Examinou a minha fístula e buscou o material.
Limpou bem com álcool
e tirou a agulha do plástico. A agulha de hemodiálise se parece mais com uma
lança do que propriamente com uma agulha.
- Respire fundo. Vai doer um pouco. Não puxe o braço.
Não puxei o braço, respirei fundo e doeu muito. Quando eu
quero eu sou bem obediente.
Na verdade não era uma dor física. Era uma dor emocional. Do
fundo do coração. Uma dor que não tem nomenclatura, nem descrição.
A enfermeira conectou vários fios e tudo começou a
funcionar. A diálise havia começado. O meu sangue estava sendo limpo. Mas o meu
coração estava sendo despedaçado. E o da minha mãe, mesmo dormindo naquele
horário, também estava. Eu sei que estava.
- Hoje você só faz duas horas- disse ela.
- Porque?
- A primeira diálise é sempre duas horas, vamos ver como
você reage. A próxima será de três e aí sim na terceira você inicia as quatro
horas padrão.
As seis e meia eu iniciei a hemodiálise. Foram duas horas.
Duas horas que passaram rápido. E eu passei muito bem. Não saí tonta, nem
enjoada. Saí como eu entrei. Fui me pesar como ela havia pedido. Um quilo a
menos na balança. Bom se a aquela máquina tirasse gordura. Bom se fosse um
quilo. Na verdade era um litro. Um litro de líquidos misturado com toxinas.
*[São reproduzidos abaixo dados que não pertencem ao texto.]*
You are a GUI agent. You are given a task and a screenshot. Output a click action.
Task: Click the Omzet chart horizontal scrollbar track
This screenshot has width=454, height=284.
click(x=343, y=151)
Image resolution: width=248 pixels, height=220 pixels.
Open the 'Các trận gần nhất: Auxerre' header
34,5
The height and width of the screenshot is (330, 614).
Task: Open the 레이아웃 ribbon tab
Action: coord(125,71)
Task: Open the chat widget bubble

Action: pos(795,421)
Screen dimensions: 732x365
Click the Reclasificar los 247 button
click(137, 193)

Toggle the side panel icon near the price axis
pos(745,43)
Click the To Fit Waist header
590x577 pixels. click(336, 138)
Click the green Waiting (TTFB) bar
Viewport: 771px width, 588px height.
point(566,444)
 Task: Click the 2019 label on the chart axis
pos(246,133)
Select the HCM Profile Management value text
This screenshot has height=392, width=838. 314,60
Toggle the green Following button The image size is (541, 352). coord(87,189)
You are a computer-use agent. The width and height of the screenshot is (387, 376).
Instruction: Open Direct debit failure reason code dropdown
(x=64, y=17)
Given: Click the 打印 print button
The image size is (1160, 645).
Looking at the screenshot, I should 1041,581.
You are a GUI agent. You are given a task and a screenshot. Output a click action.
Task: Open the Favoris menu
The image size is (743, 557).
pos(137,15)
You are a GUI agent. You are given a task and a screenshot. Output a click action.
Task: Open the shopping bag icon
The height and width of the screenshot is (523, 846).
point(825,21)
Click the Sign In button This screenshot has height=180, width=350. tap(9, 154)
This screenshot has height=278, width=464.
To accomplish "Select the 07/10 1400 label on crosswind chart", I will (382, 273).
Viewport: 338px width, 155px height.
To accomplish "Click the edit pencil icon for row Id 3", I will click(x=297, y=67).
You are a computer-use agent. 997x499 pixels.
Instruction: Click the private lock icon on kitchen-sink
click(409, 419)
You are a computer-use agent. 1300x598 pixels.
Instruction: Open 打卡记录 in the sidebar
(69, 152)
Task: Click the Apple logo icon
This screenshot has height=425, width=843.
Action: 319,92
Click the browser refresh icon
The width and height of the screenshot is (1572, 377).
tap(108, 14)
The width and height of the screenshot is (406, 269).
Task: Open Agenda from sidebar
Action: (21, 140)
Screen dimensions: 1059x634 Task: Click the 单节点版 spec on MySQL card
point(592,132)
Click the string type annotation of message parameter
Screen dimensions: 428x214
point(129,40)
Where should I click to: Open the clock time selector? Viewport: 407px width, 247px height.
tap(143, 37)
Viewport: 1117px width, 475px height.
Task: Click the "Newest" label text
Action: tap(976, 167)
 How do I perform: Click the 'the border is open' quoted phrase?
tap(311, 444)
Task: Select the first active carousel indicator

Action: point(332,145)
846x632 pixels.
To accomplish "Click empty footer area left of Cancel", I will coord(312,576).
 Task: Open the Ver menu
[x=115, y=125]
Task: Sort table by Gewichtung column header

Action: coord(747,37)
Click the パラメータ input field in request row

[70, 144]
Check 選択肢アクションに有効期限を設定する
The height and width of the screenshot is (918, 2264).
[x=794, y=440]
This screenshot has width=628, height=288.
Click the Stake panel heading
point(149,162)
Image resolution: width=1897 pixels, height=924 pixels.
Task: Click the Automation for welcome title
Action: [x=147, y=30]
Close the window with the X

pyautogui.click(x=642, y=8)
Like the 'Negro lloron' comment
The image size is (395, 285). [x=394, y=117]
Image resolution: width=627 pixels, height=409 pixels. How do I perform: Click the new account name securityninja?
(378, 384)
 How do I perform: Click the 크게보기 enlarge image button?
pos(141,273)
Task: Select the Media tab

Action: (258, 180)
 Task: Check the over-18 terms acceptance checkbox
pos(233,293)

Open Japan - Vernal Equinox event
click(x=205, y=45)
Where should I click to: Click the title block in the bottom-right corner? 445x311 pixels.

Eu só queria ir embora. Voltar para casa.
E voltei.
Três semanas depois, eu levantei as cinco da manhã para mais
uma sessão. Como de rotina a primeira coisa que sempre fazia ao levantar era
urinar. Mas não saiu nada. Nada. Nem uma gota. Achei estranho.
Comentei com um médico na diálise horas depois e ele disse:
- Isso é comum. Muitas pessoas em hemodiálise param de
urinar. Agora você tem que cuidar muito com líquidos. Como você não urina mais
não pode mais tomar água como antes. Nem tomar sopa. Nem nada que tenha muito
líquido. É muito perigoso. Você vai inchar e o líquido pode ir para o pulmão. Os
líquidos.
Lembre-se disso. Não ingira líquidos.
Bem vinda ao clube Carolina.
E eu estava agora sem poder tomar água. Nem sopa, nem
gelatina, nem suco. Eu não esperava escutar isso. Ninguém nesse mundo deveria
escutar isso. Dói mais que cortar a mão com papel.
- Dr., não dá para fazer o transplante logo não?
Na verdade eu queria dizer que eles podiam pegar outro rim, de qualquer
pessoa, eu estava preparada para outro transplante. Podem marcar. Eu tenho
tempo na agenda. Já sou pós graduada em sondas e agulhas. Eu conheço um bisturi
como ninguém. Eu mesma posso fazer o
transplante. Já vi vários vídeos. Já sei como é. Vai dar certo. Eu garanto. Eu
só quero ter minha vida de volta, voltar a urinar e tomar água. Eu tenho sede.
Muita sede. Com o transplante eu volto a ser eu e não incomodo mais ninguém. A
minha mãe e o meu pai não iria mais chorar cada vez que eu chegasse da diálise.
Eu voltaria a ter disposição. Voltar a cuidar da minha casa. Do meu marido. Do
meu filho. Da minha cachorra. Eles precisam de mim. Todos os dias. Eu posso
qualquer dia. Podem marcar.
Eu estou pronta.
Mas eu emiti apenas um...
-Dr., por favor?
- Carol, não é simples fazer um transplante. No momento não
vamos pensar nisso. No seu caso é um retransplante, mais complicado ainda. E
você está muito anêmica. Está perdendo peso. Temos que tratar várias coisas
primeiro. E seu painel deve estar alto. Tem que ser alguém com uma
compatibilidade muito grande. Maior que sua mãe.
Mas eu iria encontrar alguém.
Essa era a única certeza que eu tinha naquele momento.
Essa era a única certeza que eu tinha naquele momento.
E ali começou a minha busca.
A minha incansável busca por um novo e saudável rim.